— DATA TO PROCESS —
++++++++++

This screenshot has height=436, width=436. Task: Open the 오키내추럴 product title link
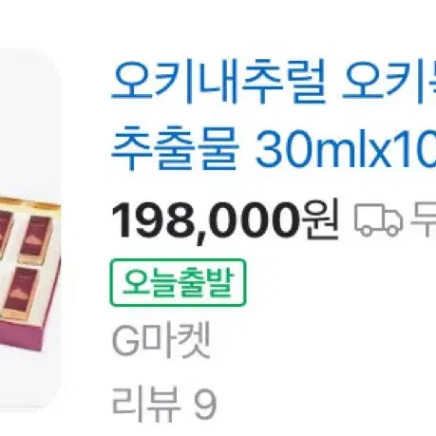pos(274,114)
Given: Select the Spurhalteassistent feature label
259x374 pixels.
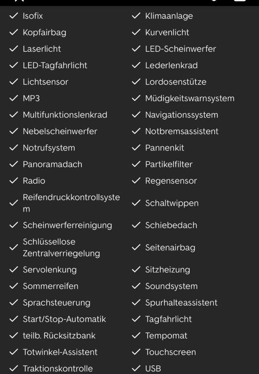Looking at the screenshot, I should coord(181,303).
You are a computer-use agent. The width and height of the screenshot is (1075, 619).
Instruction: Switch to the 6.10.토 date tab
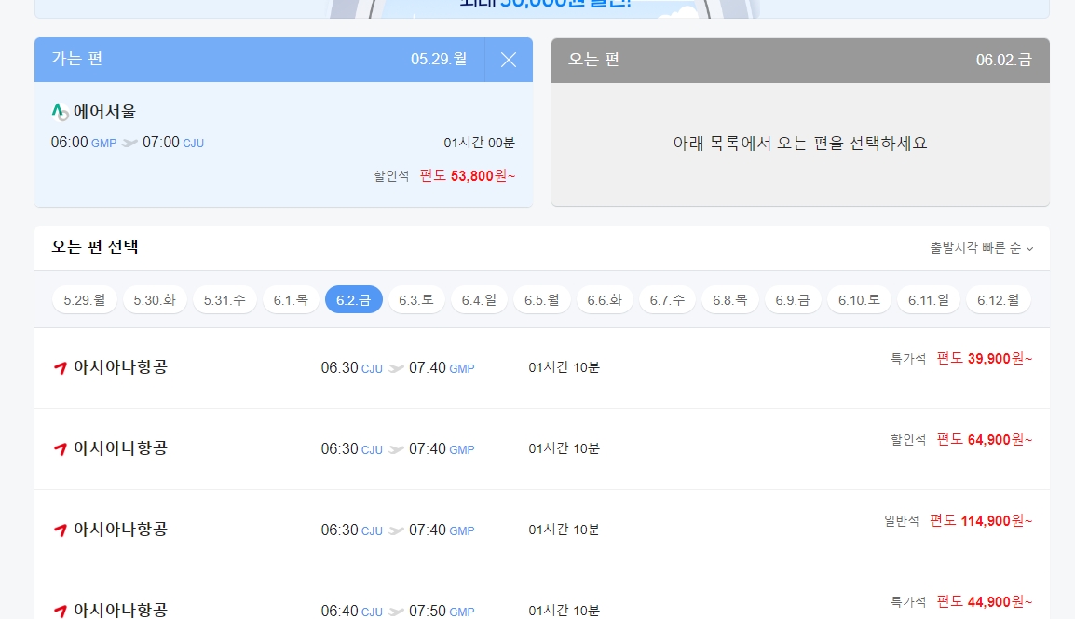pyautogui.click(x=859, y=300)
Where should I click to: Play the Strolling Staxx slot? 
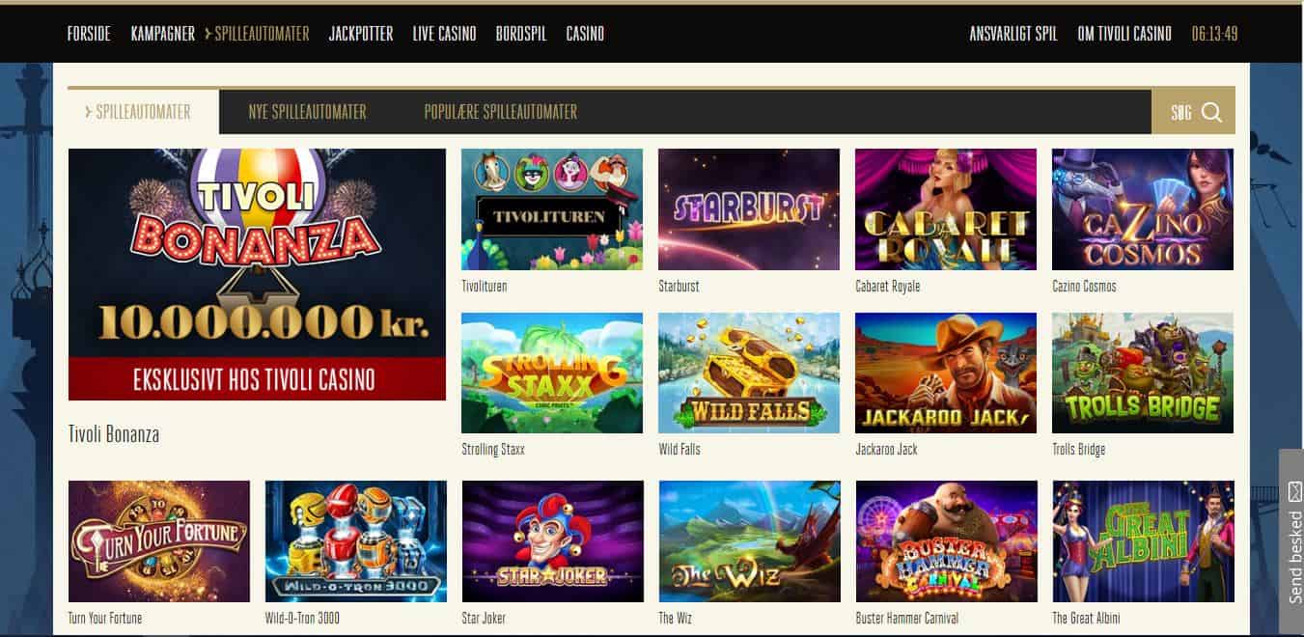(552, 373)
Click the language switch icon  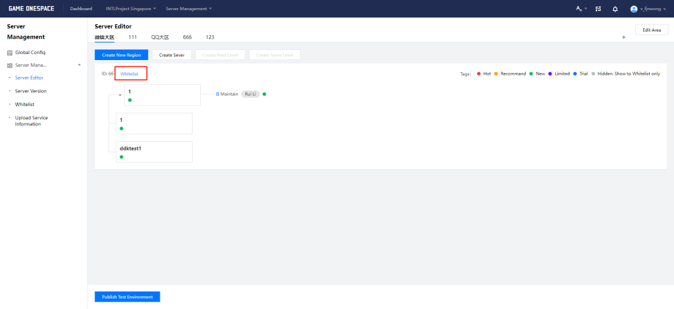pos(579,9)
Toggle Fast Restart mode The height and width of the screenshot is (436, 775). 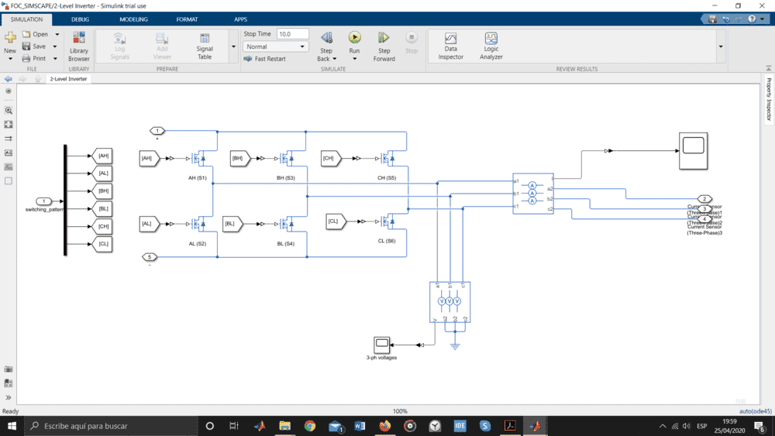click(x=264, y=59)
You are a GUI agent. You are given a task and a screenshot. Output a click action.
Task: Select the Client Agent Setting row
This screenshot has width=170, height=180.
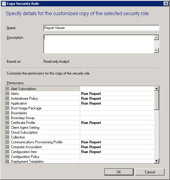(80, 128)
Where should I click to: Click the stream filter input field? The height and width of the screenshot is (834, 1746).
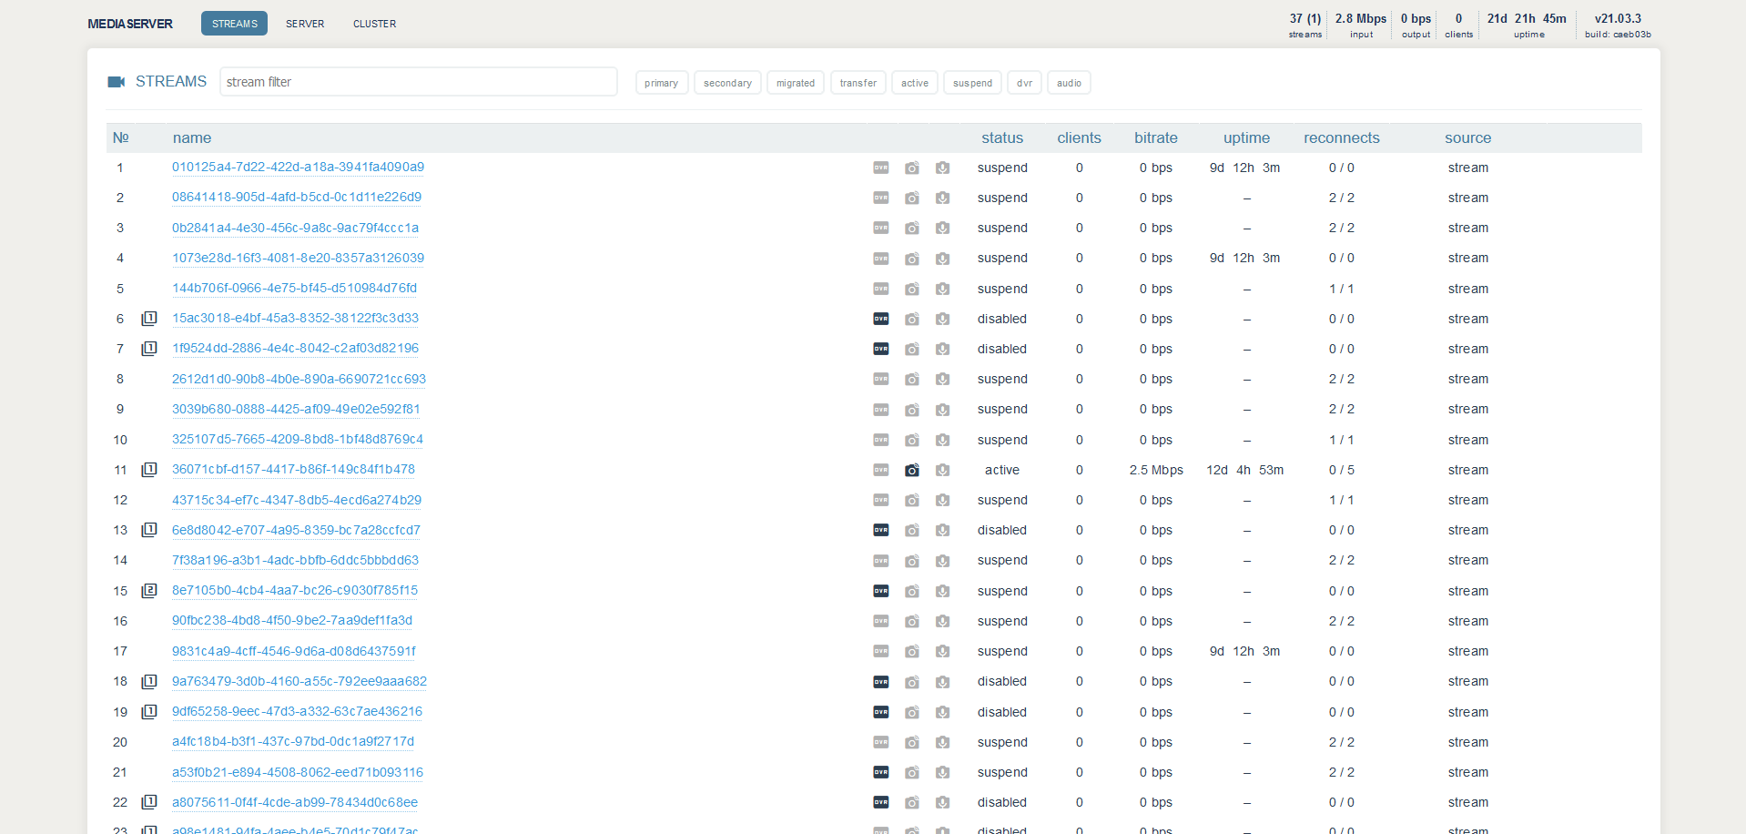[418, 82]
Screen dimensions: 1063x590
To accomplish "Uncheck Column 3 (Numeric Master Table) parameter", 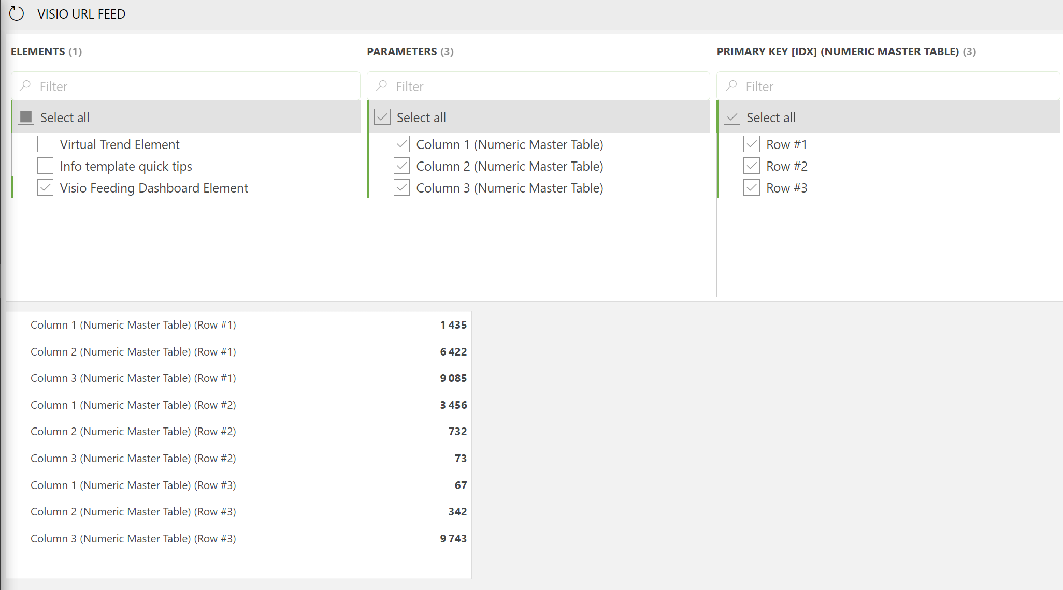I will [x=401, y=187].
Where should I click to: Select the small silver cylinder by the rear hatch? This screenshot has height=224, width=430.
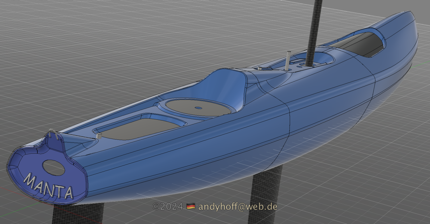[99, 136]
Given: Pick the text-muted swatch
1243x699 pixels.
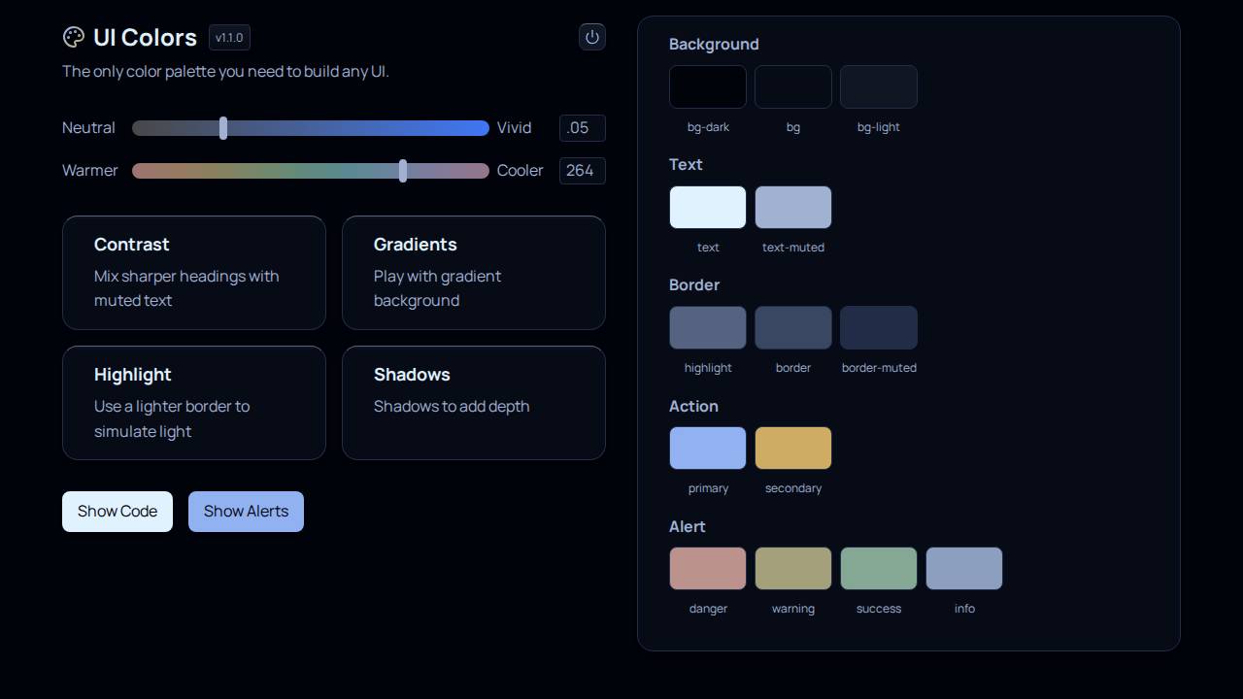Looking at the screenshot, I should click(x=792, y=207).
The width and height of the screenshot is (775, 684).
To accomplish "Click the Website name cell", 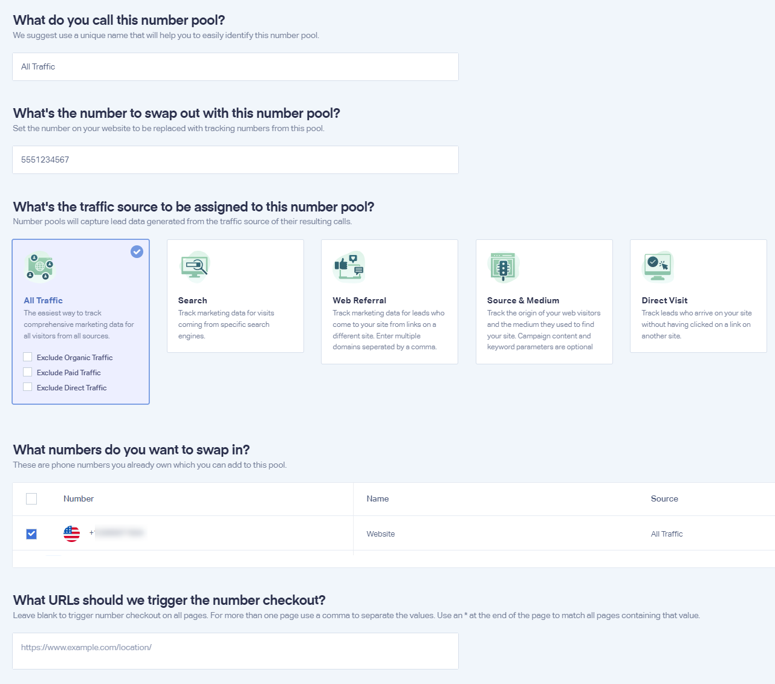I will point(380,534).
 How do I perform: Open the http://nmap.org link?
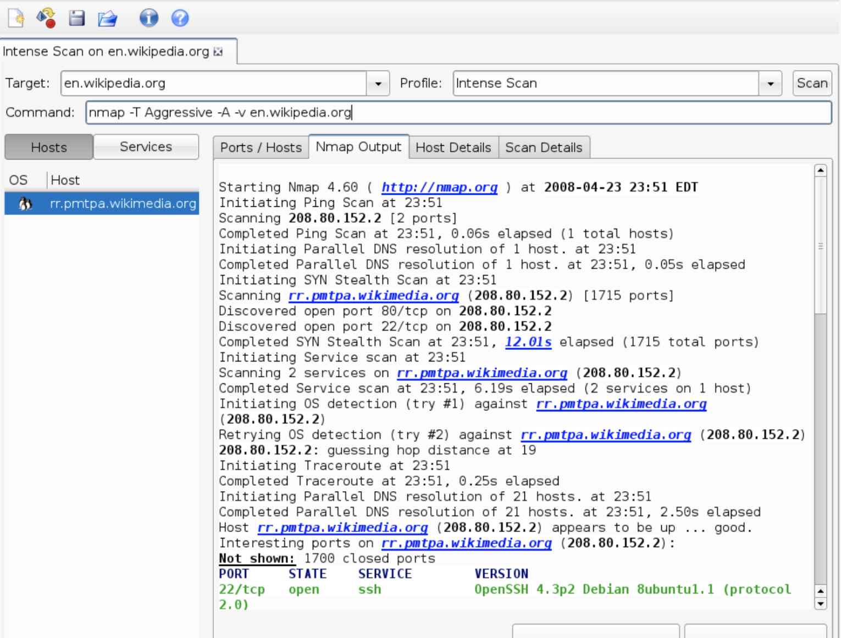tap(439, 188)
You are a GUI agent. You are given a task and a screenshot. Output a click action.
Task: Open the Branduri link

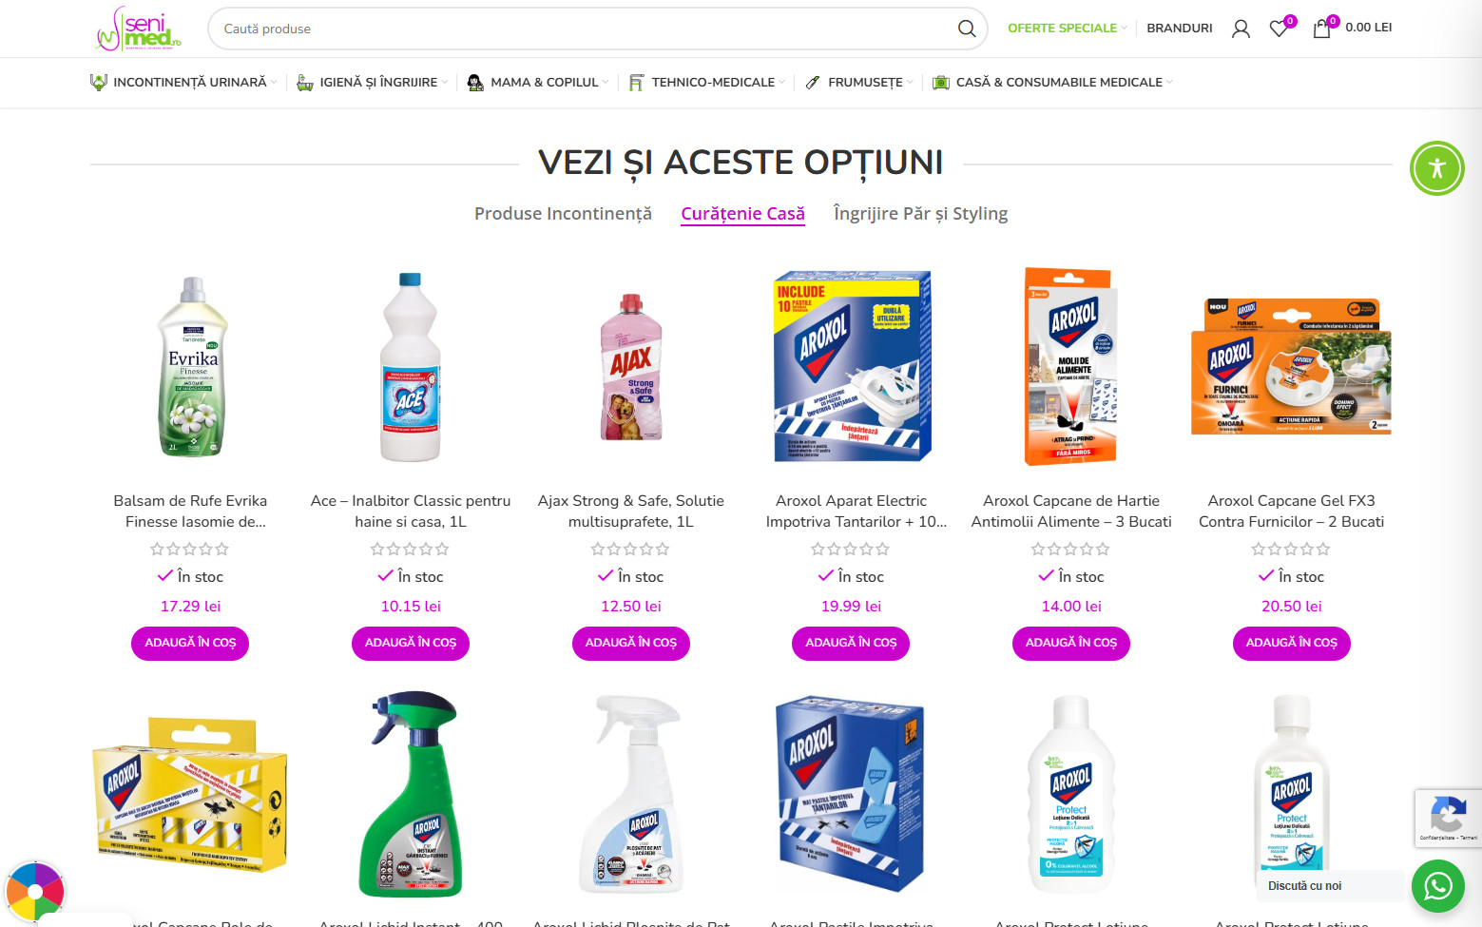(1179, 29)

++++++++++

— REQUIRED WORK —
Above are the records. Copy word for word only their lines from the one holding "Given: Select the" through the one holding "You are a computer-use", both included, and skip the images.

— SOLUTION FOR THIS PROBLEM —
Given: Select the Spurhalteassistent feature label
259x374 pixels.
Looking at the screenshot, I should coord(181,303).
You are a computer-use agent. The width and height of the screenshot is (1075, 619).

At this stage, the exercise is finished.